Представленное выше подробное описание изобретения и его конкретных воплощений, приведенных в примерах со ссылкой на фигуры, предназначено исключительно для более полного уяснения сущности заявленного изобретения, но не для его ограничения.

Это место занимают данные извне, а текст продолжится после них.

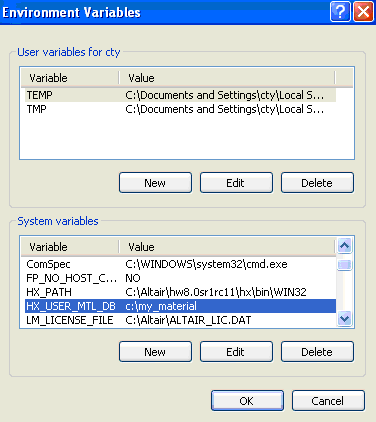Click the Help question mark icon
376x422 pixels.
[x=340, y=12]
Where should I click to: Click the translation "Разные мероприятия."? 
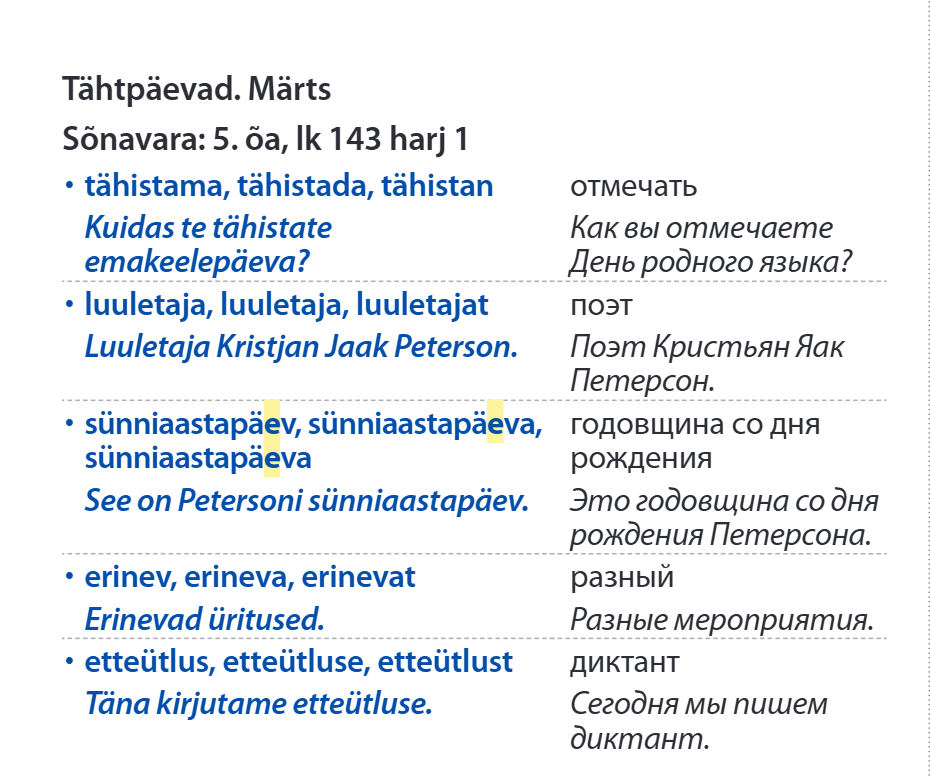[722, 620]
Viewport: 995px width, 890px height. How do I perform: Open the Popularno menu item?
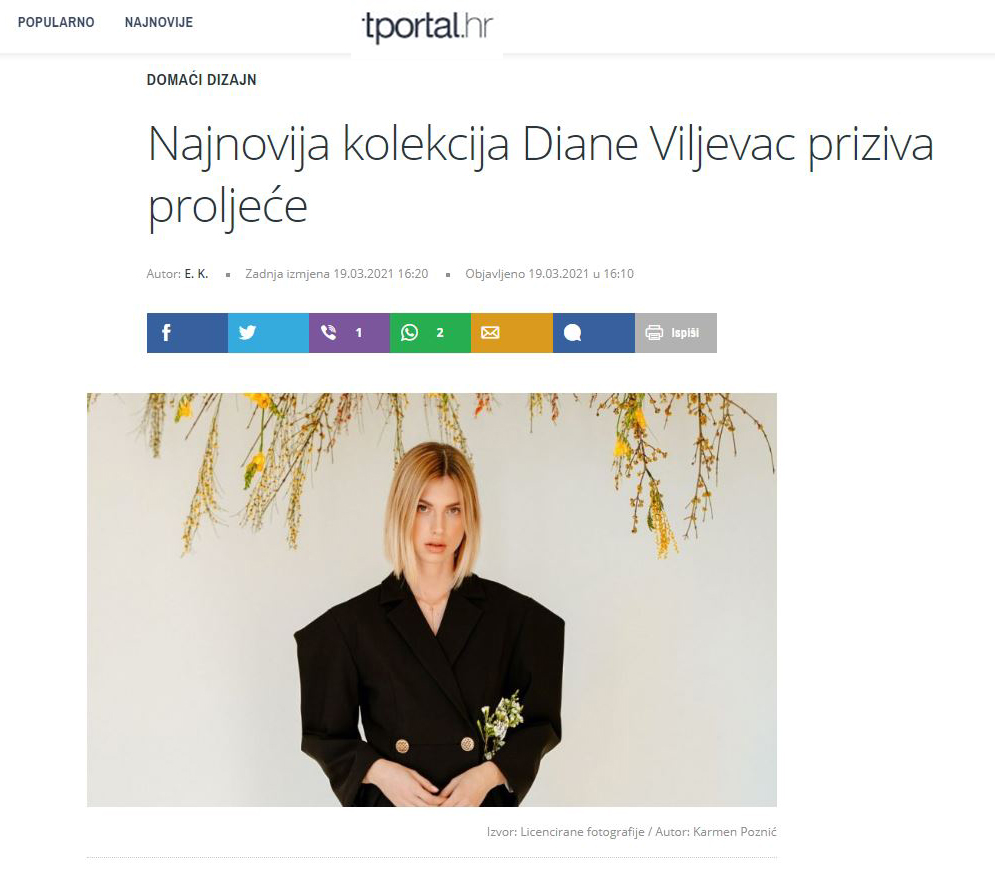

Специалисту будет ясно, что могут быть сделаны различные изменения, которые, тем не менее, будут соответствовать сущности и объему настоящего изобретения, которые определяются прилагаемой формулой изобретения.

SEQUENCE LISTING

<110> ФЕДЕРАЛЬНОЕ ГОСУДАРСТВЕННОЕ БЮДЖЕТНОЕ УЧРЕЖДЕНИЕ НАУКИ ИНСТИТУТ МОЛЕКУЛЯРНОЙ БИОЛОГИИ ИМ. В. А. ЭНГЕЛЬГАРДТА РОССИЙСКОЙ АКАДЕМИИ НАУК

INSTITUT MOLEKULYARNOI BIOLOGII ROSSIISKOI AKADEMII NAUK

<120> СПОСОБ ДИАГНОСТИКИ СВЕТЛОКЛЕТОЧНОЙ ПОЧЕЧНО-КЛЕТОЧНОЙ КАРЦИНОМЫ И НАБОР ДЛЯ ЕГО ОСУЩЕСТВЛЕНИЯ

<130> R06100200/44

<160> 2

<170> PatentIn version 3.1

<210> 1

<211> 25

<212> DNA

<213> Artificial sequence

<220>

<223> Forward primer NETO2_F

<400> 1

gctctgctcg gtcctcaaag tgttg 25

<210> 2

<211> 21

<212> DNA

<213> Artificial sequence

<220>

<223> Reverse primer NETO2_R

<400> 2

aaatgccaca ctgggttgca gg 22

<210> 3

<211> 31

<212> DNA

<213> Artificial sequence

<220>

<223> Probe NETO2_Z

<400> 3

5'- FAM -actggtagtg gaagggattg ccgtggccca -RTQ1- 3' 30

1. Способ диагностики светлоклеточной почечноклеточной карциномы (СПК), включающий следующие стадии:
а) получение исходной пары образцов ткани от пациента, где один из образцов получен из предположительно пораженной раком ткани, а второй получен из прилегающей гистологически нормальной ткани («условной нормы»);
б) выделение и очистка препаратов РНК из исходной пары образцов;
в) синтез одноцепочечной или двуцепочечной кДНК на матрице РНК с использованием олигонуклеотидных праймеров;
г) проведение количественной реакции амплификации фрагмента гена NETO2 с использованием кДНК, полученной на стадии в), в качестве матрицы, и пары геноспецифичных олигонуклеотидных праймеров и зонда с последовательностями SEQ ID NO: 1, 2 и 3;
д) сравнение количества амплифицированного фрагмента ДНК NETO2 для образца, полученного из предположительно пораженной раком ткани, с количеством амплифицированного фрагмента ДНК для образца, полученного из нормальной ткани, где указанные количества амплифицированного фрагмента ДНК отражают изменение содержания мРНК гена NETO2, причем повышение содержания мРНК гена NETO2 служит диагностическим признаком СПК.

2. Способ по п.1, в котором на стадии г) количественная реакция амплификации фрагмента гена NETO2 представляет собой ПЦР в режиме реального времени.

3. Способ по п.1, в котором на стадии д) в качестве внутреннего контроля для тканей почки используют гены GUSB и/или RPN1, кодирующие бета-глюкуронидазу и рибофорин 1 соответственно.

4. Набор праймеров и зонда для осуществления способа по п.1 для осуществления полимеразной цепной реакции в режиме реального времени для количественной оценки содержания мРНК гена NETO2, имеющих последовательность SEQ ID NO: 1, 2 и 3.